そんな状況で青澤さんに来た配牌が9種だった。

※9種=9種9牌というもの。配牌時に使いづらい牌が9種類ある人は『9種9牌』と開示する事で現在の手牌を流して次の局へ進めるルールがある。

これはつまり「クズ牌多すぎ! この局やりたくない!」ということである。


(流しか。オーラス勝負だな)と見てる私は思ったのだが。なんと青澤さんは第1打を捨てるではないですか。


 なんで? と思った。青澤さんは9種あればすぐに流すタイプなのに。だがこれがの青澤さんの凄いとこ。

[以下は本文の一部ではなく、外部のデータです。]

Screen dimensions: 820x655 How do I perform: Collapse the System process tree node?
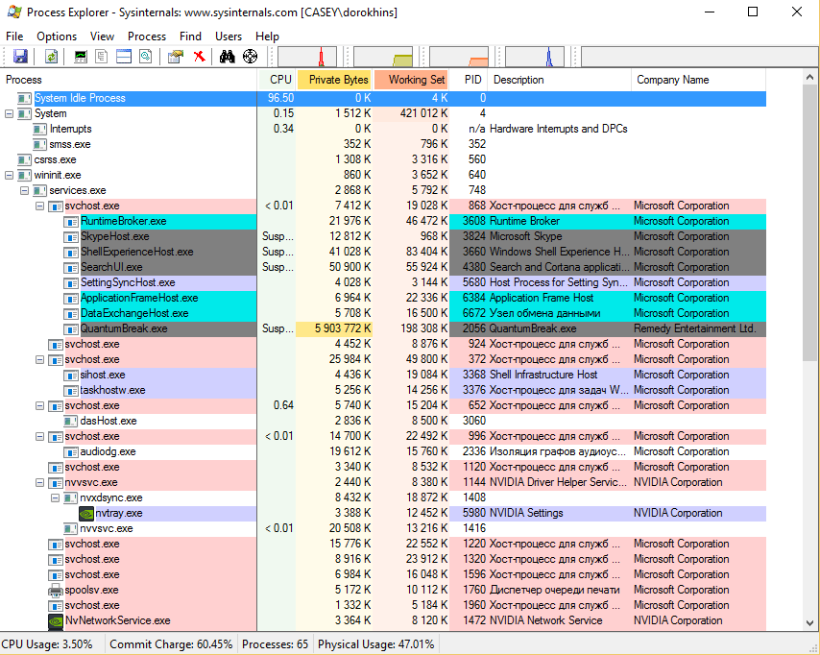pos(10,113)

 彼は徹底してトップ目には絞り、テンパイを入れさせなかった。すると終盤になって。


「ツモ。1000.2000」


 そう、この『流さず』はラス回避争いをしてる三着四着にツモアガリをさせて親っ被りでの逆転を狙ったものだったのよ。


「どうせターゲットは下家だから絞り殺せるし、下位2人には二着捲るほどの実力はないから安心だしな」とのこと。生意気〜! でも、納得。

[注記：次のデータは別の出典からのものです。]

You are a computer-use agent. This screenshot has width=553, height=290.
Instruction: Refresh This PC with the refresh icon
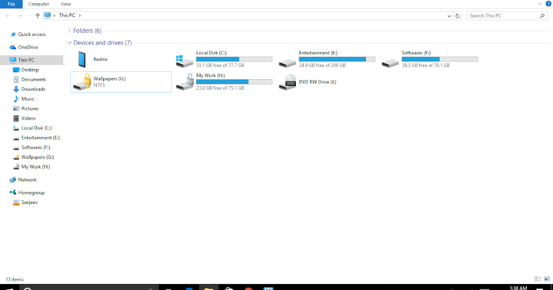coord(457,15)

 オーラスもラス目が三着逆転アガリを決めて終了。青澤さんは見事、アガることなくトップ逆転をしたの。


 凄すぎない? なんていうか、発想が自由でとっても柔軟なんだよね。1つのやり方にとらわれないというか。いつも新しい答えを模索してるというか。


 青澤さん曰く、こんなやり方もある。あんな勝ち方もある。と様々な可能性を追求するのが本物の雀士なんだって。確率的に最もいいものを選び続けてれば勝てるなんてそんな簡単なゲームじゃないから、そもそも相手ひとり違うだけで正解が変わるのも麻雀の面白さなので、良さげに思える選択をいくつも考えておいて、ベスト手に頼り切りにしないのが万能の麻雀なんだって。難しいはずだわ。


「ねえ、りょうちゃん。麻雀って面白いね」

「……そうね。ベストを尽くすのも難しいのにベスト手だけではダメとか。そんな複雑なゲームは多分ほかにないからね。私にはお手上げだけど」

「一緒に強くなろーよ」

「まあ、できる限りね」


 あまり乗り気じゃない涼子を巻き込んで、私は今日も鍛錬する。